Application of Antibody-Powered Triplex-DNA Nanomachine to Electrochemiluminescence Biosensor for Detection of Anti-Digoxigenin with Improved Sensitivity versus Cycling Strand Displacement Reaction.

The accurate and rapid quantitative detection of antibodies had a significant influence in controlling and preventing diseases or toxins outbreaks. In this work, we first introduce the antibody-powered triplex-DNA nanomachine to release cargo DNA as substitute target for sensitive electrochemiluminescence (ECL) detection of anti-digoxigenin based on a novel ternary ECL system. It is worth noting that the cargo DNA as a substitute target of antibody can further participate in an enzyme-assisted cycling strand displacement reaction (CSDR) to achieve ECL signal amplification and improve the sensitivity of antibody detection. Additionally, porous palladium nanospheres (pPdNSs) with considerably catalytic activity were first applied as co-reaction accelerator to efficiently enhance the intensity of the ECL system of rubrene microblocks (RubMBs) as luminophore and dissolved O2 as endogenous co-reactant.

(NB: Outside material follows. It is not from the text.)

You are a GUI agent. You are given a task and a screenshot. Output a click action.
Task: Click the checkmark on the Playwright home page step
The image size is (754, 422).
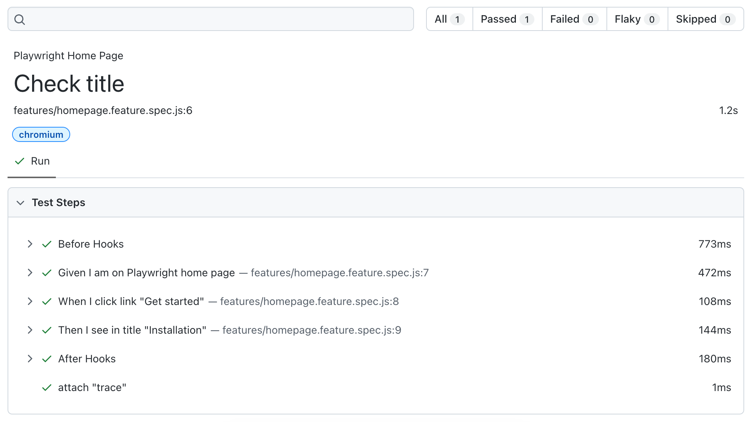click(47, 273)
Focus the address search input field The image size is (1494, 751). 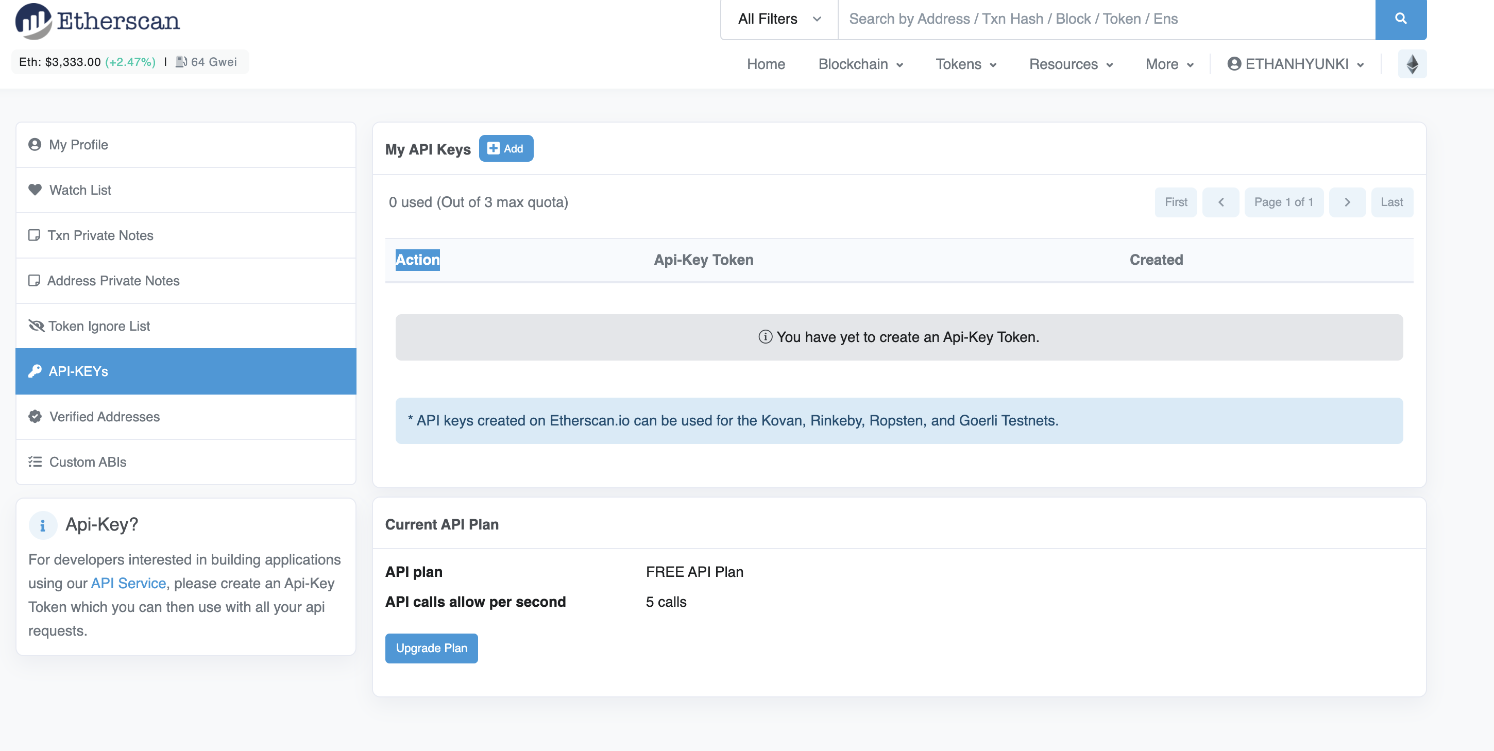(x=1105, y=19)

With the resultant ternary ECL system as biosensing platform, a significantly enhanced initial signal was achieved in advance. Then the ferrocene labeled quenching probes were employed to reduce initial signal and obtain the low background signal. Eventually, the cargo DNA made the quenching probes release and recover the signal in the presence of anti-digoxigenin. Thereupon the wide linear range (0.01-200 nM) and low limit of detection (6.7 pM) were obtained, and this method not only reduces conjugation steps, but also provides a sensitive and novel ECL analysis platform for trace detection of other antibodies and antigen.